Homer aficianados love to split hairs over different translations of their favorite war epic, The Iliad. Some argue the Loeb translation is the truest, some prefer the Lattimore, others retort that the Fagles translation is the most lyrical. But when somebody decides to take major risks in translating “the wrath of Achilles,” they’re likely to face some wrath themselves. Take Jason Guriel’s recent review of Alice Oswald’s Memorial, published in PN Review:

Alice Oswald’s Memorial is a translation of The Iliad that chucks the dull stuff (the plot points, all that talking) and retains the choice bits (the violence, the similes). It is Homer cutting to the chase – Homer cut to the quick. Thin, with a blood-red cover, you can read it in an hour. Swear.

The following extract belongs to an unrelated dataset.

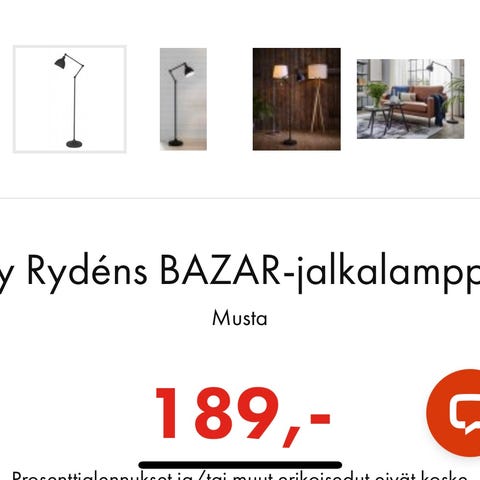Tap the red 189,- price
Viewport: 480px width, 480px height.
tap(243, 417)
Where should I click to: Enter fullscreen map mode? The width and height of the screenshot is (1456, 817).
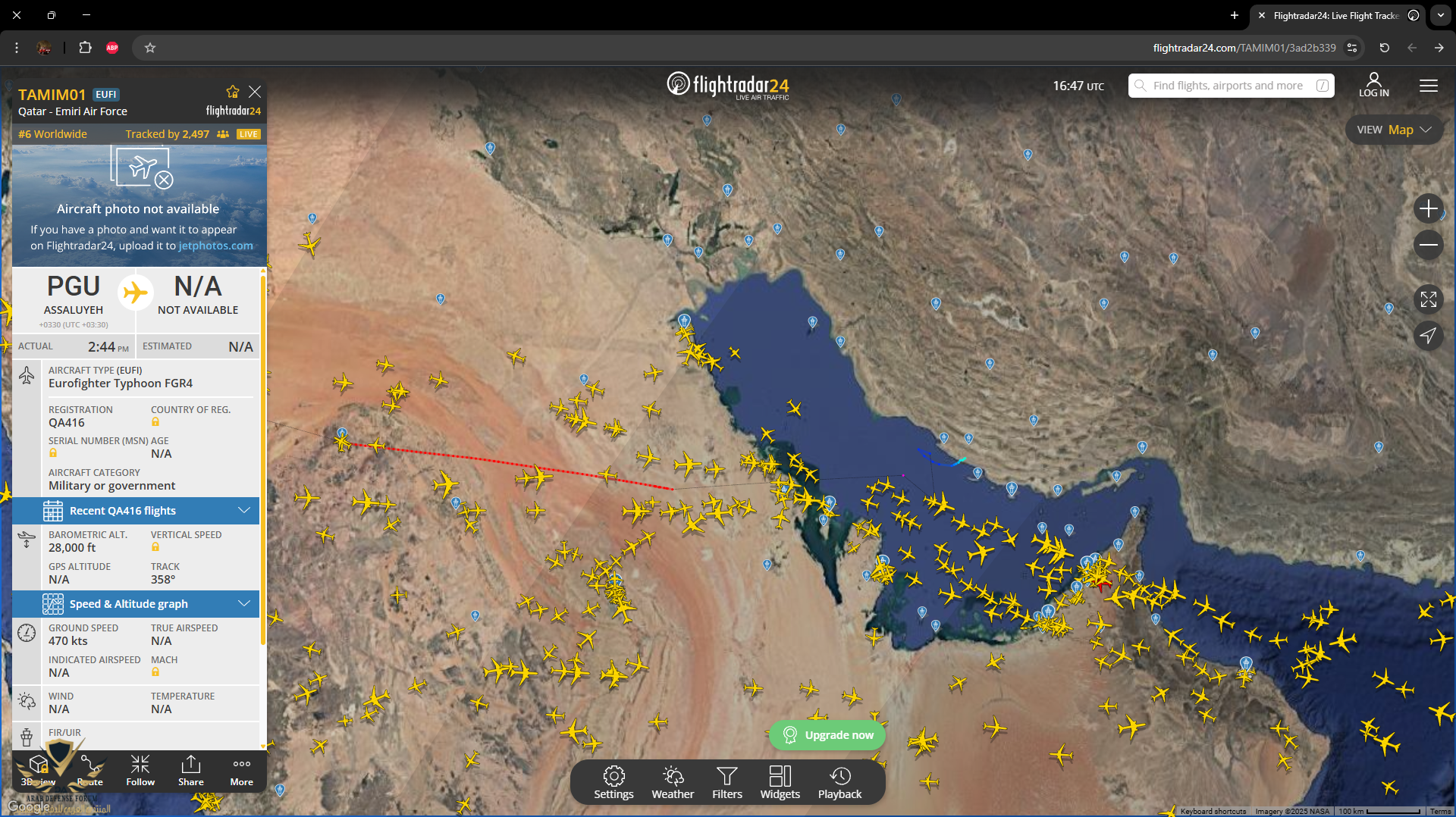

…Oswald says she’s stripped away Homer’s narrative to ‘retrieve the poem’s enargeia’, which she translates to mean ‘something like “bright unbearable reality”‘. Surely the run-ons and lack of punctuation have been deployed to blind us with brilliance or, at the very least, get all up in our helmets. But these are the sort of easy, go-to solutions a poet will grab for when she’s after some violent spontaneity. They assure some fantasy of a complacent reader that what he’s supposed to be experiencing is discomfort, what with all the Brutal Hyperreal Lyricism going on.

If I call Memorial ‘Anne Carson-lite’, it is not to suggest that Carson, the Canadian poet and classicist, is especially weighty; it is to suggest, rather, that Memorial updates the classical world with but a touch of the weirdness that is often attributed to the not-very-weird poetry of Carson. Oswald, less radical than rascal, slips in references to ‘parachutes’, ‘god’s headlights’, and ‘astronauts’. Near the end, Hector is compared to a man ‘in full armour in the doorway’ who leaves ‘his motorbike running’. The problem is not just that Hector was a convertible man; it’s that there’s something predictable, even calculated, about Oswald’s choices.

Ouch. Guriel reveals himself as a Fagles man in the end, though, so what else could we expect? Read the full review here.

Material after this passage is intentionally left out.